Targeting GPX4 in human cancer: Implications of ferroptosis induction for tackling cancer resilience

Cancer metabolic alterations have been emphasized to protect cancer cells from cell death. The metabolic reprogramming toward a mesenchymal state makes cancer cells resistant to therapy but vulnerable to ferroptosis induction. Ferroptosis is a new form of regulated cell death based on the iron-dependent accumulation of excessive lipid peroxidation. Glutathione peroxidase 4 (GPX4) is the core regulator of ferroptosis by detoxifying cellular lipid peroxidation using glutathione as a cofactor. GPX4 synthesis requires selenium incorporation into the selenoprotein through isopentenylation and selenocysteine tRNA maturation. GPX4 synthesis and expression can be regulated by multiple levels of its transcription, translation, posttranslational modifications, and epigenetic modifications. Targeting GPX4 in cancer may be a promising strategy for effectively inducing ferroptosis and killing therapy-resistant cancer. Several pharmacological therapeutics targeting GPX4 have been developed constantly to activate ferroptosis induction in cancer. The potential therapeutic index of GPX4 inhibitors remains to be tested with thorough examinations of their safety and adverse effects in vivo and clinical trials. Many papers have been published continuously in recent years, requiring state-of-the-art updates in targeting GPX4 in cancer.
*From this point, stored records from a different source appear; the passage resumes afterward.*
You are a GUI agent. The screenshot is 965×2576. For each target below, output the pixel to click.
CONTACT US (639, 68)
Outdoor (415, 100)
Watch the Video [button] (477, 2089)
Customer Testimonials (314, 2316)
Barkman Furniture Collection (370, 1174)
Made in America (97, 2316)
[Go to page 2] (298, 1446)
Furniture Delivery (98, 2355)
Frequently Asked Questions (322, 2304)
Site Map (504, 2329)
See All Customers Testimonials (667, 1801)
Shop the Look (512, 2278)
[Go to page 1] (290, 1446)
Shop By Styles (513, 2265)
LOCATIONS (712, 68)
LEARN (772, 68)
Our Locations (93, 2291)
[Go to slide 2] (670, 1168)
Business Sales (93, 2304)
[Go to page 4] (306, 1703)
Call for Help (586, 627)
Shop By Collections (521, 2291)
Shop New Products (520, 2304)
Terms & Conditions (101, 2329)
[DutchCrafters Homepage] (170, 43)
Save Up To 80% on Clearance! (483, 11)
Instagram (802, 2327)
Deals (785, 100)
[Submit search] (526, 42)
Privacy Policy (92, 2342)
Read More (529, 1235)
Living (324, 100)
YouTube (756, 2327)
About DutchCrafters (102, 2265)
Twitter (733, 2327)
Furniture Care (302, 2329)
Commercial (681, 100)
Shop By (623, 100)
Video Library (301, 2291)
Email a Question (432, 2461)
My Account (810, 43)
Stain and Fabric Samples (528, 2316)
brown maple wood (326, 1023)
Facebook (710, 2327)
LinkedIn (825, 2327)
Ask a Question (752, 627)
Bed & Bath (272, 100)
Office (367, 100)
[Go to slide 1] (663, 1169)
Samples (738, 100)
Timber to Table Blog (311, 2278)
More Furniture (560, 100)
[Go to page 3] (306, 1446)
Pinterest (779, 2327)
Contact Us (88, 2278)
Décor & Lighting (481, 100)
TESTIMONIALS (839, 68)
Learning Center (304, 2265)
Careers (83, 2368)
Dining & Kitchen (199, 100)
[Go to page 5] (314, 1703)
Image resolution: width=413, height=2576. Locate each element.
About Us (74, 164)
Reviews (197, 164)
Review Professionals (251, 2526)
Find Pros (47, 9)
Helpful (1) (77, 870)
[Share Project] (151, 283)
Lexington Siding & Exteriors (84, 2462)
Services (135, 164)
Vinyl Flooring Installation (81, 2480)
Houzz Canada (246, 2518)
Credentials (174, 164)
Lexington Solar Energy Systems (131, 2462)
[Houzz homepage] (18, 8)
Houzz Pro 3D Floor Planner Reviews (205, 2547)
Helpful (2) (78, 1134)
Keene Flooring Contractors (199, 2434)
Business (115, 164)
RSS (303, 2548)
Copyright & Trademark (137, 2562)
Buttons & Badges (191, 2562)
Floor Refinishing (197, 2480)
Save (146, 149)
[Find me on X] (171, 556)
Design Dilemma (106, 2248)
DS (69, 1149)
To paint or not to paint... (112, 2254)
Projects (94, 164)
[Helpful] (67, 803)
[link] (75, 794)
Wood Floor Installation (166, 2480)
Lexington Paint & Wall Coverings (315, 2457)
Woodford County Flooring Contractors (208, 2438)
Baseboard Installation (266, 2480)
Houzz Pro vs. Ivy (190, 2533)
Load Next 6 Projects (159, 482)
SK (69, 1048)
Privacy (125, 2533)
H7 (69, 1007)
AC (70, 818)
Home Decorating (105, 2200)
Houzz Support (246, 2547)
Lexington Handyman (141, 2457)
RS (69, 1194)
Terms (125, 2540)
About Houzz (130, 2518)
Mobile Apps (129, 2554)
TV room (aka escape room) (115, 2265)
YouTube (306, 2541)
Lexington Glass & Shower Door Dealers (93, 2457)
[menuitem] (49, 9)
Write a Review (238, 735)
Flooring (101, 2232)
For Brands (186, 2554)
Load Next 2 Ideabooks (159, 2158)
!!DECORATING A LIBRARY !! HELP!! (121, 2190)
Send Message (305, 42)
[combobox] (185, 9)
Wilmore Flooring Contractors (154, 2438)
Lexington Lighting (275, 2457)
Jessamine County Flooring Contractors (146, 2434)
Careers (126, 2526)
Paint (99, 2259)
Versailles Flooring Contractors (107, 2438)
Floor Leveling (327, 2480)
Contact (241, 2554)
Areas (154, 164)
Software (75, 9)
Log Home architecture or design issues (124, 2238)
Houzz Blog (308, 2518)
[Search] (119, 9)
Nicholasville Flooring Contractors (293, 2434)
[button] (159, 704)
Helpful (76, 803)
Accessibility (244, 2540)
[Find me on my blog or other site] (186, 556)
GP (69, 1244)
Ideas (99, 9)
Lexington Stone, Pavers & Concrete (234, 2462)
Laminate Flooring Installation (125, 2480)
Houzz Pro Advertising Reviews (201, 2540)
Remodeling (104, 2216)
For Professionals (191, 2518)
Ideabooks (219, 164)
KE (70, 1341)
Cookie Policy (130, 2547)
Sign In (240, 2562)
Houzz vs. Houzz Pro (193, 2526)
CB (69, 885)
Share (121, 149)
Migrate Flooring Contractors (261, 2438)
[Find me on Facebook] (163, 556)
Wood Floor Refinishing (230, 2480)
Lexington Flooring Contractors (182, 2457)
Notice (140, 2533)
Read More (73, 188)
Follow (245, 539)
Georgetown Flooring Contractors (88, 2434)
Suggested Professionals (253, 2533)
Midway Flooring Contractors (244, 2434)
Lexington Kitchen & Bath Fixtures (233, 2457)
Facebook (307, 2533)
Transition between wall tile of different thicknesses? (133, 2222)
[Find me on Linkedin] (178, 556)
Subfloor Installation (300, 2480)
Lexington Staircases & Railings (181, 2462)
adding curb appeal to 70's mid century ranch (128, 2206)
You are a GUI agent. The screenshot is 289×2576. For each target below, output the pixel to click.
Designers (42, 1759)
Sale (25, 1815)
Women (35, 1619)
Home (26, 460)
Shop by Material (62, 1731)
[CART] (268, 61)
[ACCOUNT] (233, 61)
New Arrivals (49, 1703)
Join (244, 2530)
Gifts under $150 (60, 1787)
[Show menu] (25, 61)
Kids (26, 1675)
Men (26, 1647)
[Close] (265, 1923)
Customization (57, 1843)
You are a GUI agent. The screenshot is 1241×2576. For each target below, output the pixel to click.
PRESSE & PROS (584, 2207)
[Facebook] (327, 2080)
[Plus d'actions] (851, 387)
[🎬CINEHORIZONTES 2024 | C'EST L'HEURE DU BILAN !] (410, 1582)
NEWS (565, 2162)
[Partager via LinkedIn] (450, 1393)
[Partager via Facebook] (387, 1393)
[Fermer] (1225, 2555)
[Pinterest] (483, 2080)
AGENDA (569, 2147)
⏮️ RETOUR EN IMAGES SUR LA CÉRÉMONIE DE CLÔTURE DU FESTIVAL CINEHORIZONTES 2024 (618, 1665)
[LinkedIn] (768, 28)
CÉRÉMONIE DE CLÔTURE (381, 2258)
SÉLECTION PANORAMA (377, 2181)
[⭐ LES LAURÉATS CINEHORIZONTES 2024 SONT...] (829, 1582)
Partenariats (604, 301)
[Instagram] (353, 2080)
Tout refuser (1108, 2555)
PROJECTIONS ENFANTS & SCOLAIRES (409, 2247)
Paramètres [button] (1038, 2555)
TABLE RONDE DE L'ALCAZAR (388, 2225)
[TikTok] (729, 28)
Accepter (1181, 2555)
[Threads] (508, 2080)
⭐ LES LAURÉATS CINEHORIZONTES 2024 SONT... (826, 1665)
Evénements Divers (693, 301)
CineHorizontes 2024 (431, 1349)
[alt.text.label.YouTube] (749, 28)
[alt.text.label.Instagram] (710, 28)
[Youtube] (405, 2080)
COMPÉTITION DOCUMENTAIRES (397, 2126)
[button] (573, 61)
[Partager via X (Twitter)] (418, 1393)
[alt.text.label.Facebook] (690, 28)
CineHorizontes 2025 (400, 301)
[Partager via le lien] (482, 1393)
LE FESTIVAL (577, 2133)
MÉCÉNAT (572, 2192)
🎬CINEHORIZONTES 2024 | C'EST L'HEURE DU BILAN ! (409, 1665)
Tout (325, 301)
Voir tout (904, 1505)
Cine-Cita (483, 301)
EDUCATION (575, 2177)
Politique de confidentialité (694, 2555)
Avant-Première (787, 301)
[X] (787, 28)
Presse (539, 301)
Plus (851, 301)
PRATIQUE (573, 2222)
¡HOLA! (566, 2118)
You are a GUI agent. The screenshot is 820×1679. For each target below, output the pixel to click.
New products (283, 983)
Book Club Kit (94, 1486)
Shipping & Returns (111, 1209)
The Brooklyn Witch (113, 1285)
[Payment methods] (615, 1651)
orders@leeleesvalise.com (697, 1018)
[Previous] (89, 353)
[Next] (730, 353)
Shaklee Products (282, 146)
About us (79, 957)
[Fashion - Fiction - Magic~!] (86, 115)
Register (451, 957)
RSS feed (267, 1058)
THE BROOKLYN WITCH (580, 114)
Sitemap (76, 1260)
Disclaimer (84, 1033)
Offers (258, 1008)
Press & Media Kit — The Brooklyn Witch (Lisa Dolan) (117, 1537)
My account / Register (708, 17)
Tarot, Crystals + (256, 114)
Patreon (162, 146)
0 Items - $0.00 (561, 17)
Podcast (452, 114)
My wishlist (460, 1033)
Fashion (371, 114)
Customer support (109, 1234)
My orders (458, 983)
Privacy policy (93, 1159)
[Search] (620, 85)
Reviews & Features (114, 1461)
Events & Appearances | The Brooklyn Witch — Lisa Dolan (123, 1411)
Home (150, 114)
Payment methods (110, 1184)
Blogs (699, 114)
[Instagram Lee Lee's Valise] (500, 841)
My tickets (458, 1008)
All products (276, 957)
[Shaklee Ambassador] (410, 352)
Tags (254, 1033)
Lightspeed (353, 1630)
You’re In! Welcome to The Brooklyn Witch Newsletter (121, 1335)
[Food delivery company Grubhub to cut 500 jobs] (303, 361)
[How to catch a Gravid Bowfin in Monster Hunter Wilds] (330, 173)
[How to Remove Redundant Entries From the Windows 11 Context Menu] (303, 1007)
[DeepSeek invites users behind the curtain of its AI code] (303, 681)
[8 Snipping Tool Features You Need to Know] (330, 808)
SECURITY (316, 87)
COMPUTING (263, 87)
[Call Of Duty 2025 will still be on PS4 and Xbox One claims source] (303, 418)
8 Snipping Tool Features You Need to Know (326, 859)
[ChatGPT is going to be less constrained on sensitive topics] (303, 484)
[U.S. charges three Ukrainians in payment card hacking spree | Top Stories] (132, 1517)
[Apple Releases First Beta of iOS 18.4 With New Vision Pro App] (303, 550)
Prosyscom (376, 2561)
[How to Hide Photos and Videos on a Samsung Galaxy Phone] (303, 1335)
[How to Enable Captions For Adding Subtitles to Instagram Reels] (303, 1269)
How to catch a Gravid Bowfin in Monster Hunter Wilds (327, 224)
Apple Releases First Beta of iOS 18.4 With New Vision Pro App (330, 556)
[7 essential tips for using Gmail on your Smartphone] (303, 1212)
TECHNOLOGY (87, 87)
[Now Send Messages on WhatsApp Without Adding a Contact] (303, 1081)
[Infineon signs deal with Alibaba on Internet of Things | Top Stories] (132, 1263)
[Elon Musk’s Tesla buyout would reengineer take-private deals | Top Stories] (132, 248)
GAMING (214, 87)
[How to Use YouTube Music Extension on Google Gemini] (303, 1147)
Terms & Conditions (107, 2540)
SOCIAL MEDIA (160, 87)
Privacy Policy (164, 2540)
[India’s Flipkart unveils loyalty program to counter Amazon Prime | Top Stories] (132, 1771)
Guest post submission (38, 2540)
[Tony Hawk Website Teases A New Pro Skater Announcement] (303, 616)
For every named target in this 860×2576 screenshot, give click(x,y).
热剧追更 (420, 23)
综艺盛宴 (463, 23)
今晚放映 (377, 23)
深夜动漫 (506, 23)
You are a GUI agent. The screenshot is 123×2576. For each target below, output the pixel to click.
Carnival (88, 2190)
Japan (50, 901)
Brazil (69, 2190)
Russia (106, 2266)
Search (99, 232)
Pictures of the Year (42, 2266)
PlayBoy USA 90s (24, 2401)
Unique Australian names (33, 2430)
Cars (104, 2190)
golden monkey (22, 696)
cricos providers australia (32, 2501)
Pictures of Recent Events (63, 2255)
Herein, we summarize targeting the GPX4 pathway in human cancer, which leads to implications of ferroptosis induction for tackling cancer resilience. •Cancer cells resistant to therapy can be vulnerable to ferroptosis induction.•Ferroptosis is oxidative-regulated cell death by the iron-dependent accumulation of lipid peroxidation.•GPX4 is the core regulator of ferroptosis by detoxifying cellular lipid peroxidation.•GPX4 is an attractive target for killing human cancers by inducing ferroptotic cell death.•Pharmacological therapeutics targeting GPX4 in cancer have been developed constantly.